A juíza Gabriela Lacerda Assunção decidiu estender a investigação aos casos de tortura na esquadra do Rato, em Lisboa, depois de a procuradora Felismina Carvalho Franco revelar que “o número de envolvidos é muito superior ao que o Ministério Público inicialmente previa”, avança o Expresso.
Além dos 23 arguidos, dos quais sete estão em prisão preventiva e quatro em domiciliária, a procuradora garante que “há outros suspeitos a deter para apresentação a primeiro interrogatório com vista à aplicação de medidas de coação”.
Assim, tendo em conta a complexidade do processo, a juíza acedeu ao pedido do Ministério Público e permitiu mais seis meses para a conclusão da investigação sem libertar os arguidos que estão sujeitos a medidas privativas de liberdade.

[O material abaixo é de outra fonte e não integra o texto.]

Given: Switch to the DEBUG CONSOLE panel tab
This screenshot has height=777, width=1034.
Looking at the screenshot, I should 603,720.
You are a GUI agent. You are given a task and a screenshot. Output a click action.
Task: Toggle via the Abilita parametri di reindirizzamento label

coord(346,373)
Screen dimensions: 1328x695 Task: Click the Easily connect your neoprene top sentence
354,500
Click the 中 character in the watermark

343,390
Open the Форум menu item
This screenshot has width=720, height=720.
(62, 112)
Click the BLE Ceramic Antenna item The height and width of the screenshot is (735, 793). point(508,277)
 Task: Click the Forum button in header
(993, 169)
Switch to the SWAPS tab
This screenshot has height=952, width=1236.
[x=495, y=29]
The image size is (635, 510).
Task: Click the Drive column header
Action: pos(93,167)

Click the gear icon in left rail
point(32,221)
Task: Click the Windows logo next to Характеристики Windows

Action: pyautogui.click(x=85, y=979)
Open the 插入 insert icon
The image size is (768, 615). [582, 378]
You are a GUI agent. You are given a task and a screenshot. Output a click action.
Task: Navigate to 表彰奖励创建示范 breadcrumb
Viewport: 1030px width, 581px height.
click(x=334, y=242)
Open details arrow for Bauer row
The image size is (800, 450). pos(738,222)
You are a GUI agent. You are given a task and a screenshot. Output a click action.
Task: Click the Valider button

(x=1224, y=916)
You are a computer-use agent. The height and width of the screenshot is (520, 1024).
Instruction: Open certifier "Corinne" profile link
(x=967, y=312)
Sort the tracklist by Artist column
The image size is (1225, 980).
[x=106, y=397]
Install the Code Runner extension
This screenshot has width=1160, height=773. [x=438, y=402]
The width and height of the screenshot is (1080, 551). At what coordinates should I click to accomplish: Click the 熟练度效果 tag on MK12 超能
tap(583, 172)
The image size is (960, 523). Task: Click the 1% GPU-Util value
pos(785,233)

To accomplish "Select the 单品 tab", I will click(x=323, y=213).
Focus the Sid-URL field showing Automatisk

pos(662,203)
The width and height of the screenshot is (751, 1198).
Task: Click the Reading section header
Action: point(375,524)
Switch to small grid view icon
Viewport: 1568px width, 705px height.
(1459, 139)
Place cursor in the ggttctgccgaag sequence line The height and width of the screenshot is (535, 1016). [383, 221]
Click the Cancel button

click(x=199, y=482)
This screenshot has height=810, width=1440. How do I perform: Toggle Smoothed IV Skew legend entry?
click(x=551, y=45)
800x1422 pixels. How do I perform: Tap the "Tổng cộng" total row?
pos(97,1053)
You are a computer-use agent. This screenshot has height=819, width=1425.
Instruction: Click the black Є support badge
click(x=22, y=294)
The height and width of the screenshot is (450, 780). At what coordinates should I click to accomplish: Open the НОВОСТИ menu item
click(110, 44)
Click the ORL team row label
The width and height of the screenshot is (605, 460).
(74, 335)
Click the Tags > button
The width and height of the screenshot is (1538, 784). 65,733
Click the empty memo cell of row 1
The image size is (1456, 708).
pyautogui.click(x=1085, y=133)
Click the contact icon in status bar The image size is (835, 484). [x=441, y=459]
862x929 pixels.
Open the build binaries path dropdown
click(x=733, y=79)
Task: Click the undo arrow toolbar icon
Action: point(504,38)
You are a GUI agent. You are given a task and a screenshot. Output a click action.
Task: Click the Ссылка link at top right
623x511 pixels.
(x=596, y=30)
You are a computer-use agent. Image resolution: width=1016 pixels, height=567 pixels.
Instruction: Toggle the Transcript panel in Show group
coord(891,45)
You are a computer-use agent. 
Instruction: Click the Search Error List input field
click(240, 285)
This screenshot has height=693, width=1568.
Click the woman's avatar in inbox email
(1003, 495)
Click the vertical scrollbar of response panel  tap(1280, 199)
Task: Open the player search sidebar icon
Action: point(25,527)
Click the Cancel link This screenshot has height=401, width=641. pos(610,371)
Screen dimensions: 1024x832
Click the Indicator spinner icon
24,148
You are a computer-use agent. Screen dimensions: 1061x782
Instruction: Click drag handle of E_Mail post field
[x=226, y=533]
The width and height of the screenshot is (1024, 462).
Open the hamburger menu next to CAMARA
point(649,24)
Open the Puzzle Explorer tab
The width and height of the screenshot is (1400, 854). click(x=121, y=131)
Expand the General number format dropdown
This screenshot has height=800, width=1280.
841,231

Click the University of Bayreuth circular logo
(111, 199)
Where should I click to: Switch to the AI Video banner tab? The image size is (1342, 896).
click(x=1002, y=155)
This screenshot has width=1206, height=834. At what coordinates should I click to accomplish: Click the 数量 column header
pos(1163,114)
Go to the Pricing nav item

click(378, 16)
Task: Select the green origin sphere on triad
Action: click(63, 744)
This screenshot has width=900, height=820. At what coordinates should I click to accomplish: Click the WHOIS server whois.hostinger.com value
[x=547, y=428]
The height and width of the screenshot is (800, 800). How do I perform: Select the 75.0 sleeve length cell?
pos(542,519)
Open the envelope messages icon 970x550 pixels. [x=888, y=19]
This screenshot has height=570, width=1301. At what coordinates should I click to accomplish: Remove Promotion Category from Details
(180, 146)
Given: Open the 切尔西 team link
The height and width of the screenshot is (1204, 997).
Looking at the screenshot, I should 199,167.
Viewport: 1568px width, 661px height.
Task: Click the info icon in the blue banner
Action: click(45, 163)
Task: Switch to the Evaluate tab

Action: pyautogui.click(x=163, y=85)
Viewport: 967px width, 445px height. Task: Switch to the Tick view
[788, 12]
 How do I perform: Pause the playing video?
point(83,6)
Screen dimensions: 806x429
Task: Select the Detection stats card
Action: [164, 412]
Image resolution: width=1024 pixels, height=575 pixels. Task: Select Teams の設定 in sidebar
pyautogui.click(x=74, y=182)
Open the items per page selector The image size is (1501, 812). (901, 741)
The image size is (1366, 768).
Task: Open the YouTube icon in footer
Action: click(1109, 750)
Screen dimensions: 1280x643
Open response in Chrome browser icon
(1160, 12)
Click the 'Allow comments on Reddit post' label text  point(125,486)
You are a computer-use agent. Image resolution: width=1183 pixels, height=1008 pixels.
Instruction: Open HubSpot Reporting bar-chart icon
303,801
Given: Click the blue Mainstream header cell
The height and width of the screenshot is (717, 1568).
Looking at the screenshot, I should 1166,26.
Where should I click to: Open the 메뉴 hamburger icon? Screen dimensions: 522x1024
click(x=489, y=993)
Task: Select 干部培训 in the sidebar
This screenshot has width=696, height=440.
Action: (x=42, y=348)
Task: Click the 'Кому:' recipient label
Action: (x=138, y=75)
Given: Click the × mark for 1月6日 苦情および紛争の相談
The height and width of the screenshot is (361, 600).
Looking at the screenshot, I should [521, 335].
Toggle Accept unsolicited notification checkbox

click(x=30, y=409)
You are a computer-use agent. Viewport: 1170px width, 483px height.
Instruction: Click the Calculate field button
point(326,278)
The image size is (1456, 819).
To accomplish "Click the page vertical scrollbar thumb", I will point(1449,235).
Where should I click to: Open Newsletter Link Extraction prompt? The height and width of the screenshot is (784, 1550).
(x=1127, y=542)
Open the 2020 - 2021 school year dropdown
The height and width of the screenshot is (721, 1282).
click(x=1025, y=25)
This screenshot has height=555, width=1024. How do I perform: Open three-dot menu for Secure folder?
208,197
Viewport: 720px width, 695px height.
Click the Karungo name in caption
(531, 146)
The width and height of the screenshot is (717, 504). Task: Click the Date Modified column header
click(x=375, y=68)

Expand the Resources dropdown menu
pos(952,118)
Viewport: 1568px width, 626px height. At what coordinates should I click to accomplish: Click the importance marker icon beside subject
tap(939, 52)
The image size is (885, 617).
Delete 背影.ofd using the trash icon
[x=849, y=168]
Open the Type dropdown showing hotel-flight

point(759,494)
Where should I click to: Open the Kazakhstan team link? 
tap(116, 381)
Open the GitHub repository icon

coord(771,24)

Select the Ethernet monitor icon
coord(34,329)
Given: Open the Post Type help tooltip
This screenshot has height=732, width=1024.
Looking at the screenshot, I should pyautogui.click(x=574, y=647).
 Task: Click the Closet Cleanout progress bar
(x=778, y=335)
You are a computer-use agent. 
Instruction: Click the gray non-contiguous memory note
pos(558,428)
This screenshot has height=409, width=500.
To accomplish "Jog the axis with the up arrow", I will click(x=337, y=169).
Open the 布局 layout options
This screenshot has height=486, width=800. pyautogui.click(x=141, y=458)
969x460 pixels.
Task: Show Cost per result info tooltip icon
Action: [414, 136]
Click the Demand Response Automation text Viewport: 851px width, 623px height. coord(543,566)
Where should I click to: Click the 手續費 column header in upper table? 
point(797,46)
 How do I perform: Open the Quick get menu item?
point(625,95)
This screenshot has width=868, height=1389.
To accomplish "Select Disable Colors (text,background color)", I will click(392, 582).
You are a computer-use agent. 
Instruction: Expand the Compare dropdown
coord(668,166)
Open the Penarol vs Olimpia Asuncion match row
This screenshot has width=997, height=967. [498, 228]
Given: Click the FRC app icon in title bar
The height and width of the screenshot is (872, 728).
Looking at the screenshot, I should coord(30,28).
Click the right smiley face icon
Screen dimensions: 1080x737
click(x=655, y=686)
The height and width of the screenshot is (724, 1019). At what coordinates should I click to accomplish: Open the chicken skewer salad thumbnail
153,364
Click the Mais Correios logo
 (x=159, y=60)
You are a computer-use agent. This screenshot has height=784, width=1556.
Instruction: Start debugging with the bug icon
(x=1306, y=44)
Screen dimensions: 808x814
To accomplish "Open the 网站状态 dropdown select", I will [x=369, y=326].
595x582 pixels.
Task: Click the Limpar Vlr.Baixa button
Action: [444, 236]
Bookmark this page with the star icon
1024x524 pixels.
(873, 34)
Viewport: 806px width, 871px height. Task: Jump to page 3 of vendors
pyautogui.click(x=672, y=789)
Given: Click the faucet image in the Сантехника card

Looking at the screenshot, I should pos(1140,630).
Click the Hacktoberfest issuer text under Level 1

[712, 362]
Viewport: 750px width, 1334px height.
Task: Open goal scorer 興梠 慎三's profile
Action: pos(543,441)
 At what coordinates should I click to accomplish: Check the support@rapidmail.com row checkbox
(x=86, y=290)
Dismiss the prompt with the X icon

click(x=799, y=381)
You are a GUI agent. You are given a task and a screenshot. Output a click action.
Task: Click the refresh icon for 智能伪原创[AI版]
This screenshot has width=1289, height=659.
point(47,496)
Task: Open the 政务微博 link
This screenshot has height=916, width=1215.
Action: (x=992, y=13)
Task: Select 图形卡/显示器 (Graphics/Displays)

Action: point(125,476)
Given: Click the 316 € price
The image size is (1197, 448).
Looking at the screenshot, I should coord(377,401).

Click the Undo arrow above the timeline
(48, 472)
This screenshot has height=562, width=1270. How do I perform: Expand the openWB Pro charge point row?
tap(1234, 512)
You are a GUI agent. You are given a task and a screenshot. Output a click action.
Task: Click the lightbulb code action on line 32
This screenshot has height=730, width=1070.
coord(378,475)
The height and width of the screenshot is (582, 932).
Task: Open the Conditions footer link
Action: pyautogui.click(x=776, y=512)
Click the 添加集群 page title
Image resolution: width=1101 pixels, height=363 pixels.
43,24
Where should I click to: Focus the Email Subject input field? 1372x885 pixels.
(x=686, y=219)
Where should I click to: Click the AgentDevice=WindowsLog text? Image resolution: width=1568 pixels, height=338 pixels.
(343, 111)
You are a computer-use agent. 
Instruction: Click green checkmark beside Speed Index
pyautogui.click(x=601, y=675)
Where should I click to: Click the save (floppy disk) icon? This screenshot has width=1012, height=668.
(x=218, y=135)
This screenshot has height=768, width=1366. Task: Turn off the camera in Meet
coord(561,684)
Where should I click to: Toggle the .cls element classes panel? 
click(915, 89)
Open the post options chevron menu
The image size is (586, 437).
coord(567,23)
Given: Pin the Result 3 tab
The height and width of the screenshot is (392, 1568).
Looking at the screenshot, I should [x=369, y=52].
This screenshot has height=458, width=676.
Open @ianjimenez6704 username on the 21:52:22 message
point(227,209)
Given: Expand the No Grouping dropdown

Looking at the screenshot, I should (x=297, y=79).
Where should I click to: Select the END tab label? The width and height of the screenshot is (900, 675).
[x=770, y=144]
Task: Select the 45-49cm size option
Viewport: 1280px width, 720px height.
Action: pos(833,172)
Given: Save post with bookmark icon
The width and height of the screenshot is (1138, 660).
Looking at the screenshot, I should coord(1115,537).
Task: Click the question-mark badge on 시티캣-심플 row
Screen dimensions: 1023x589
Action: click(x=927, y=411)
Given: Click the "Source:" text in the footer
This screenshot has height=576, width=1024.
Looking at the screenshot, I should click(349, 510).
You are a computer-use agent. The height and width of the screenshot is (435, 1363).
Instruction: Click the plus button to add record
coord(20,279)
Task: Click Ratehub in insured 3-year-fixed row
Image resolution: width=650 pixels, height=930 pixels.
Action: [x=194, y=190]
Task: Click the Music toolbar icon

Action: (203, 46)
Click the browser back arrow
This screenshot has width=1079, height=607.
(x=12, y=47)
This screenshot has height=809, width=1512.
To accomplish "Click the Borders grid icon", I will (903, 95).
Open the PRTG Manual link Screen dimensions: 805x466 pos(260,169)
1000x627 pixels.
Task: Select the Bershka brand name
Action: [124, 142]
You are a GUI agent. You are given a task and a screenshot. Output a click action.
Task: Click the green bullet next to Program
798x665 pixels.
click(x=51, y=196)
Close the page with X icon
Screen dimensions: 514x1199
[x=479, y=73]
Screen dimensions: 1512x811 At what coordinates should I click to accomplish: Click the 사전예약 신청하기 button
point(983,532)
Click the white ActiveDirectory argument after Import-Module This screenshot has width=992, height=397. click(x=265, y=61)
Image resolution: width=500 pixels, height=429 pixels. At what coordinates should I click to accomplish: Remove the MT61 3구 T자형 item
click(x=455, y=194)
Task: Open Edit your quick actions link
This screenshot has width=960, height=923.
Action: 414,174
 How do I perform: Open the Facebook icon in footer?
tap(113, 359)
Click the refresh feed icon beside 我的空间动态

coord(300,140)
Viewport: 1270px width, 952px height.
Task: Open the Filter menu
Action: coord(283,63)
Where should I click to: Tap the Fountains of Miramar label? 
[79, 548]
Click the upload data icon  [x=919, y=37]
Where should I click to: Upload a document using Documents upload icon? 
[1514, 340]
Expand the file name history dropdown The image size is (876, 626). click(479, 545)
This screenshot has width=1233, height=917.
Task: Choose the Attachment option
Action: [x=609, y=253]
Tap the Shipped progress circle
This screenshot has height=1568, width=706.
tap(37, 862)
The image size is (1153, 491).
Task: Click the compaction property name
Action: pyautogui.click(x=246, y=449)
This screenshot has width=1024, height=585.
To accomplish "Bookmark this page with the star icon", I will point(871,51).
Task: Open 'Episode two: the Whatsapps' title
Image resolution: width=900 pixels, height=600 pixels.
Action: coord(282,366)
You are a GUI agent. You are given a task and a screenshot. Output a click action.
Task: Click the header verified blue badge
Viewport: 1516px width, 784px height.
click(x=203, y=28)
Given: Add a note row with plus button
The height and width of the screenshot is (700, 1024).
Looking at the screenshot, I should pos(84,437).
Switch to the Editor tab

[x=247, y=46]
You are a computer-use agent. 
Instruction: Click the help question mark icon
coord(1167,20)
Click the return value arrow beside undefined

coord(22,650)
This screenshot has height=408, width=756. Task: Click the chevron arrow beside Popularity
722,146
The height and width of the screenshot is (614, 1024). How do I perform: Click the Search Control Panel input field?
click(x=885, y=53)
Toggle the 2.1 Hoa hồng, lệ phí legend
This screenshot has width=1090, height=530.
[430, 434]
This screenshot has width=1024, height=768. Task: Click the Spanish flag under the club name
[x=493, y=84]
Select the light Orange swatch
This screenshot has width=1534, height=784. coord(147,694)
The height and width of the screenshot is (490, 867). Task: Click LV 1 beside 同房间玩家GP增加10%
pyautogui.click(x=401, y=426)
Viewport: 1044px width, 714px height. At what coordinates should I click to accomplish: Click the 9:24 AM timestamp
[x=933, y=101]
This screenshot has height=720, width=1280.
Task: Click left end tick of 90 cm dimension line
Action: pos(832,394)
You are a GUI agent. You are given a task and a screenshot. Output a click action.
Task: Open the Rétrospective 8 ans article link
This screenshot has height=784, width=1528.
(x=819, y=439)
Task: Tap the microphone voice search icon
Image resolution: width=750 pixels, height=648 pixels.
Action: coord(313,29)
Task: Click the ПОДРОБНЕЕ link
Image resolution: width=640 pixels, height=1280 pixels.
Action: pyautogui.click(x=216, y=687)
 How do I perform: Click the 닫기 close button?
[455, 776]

A denúncia surgiu dentro da própria PSP e o tribunal concluiu que há fortes indícios de crimes de abuso de poder, de tortura e outros tratamentos cruéis, degradantes ou desumanos graves, crimes de falsificação de documento, crimes de ofensas à integridade física graves qualificadas, crimes de violação na forma tentada, crime de violação consumada e crimes de detenção de arma proibida, seja em autoria material, seja em coautoria.
No despacho a que o Expresso teve acesso, a juíza realça que os arguidos são “quase todos polícias” e não podem ser “premiados pela circunstância de terem elegido vítimas especialmente vulneráveis, com as inerentes dificuldades de investigação que tal implica”.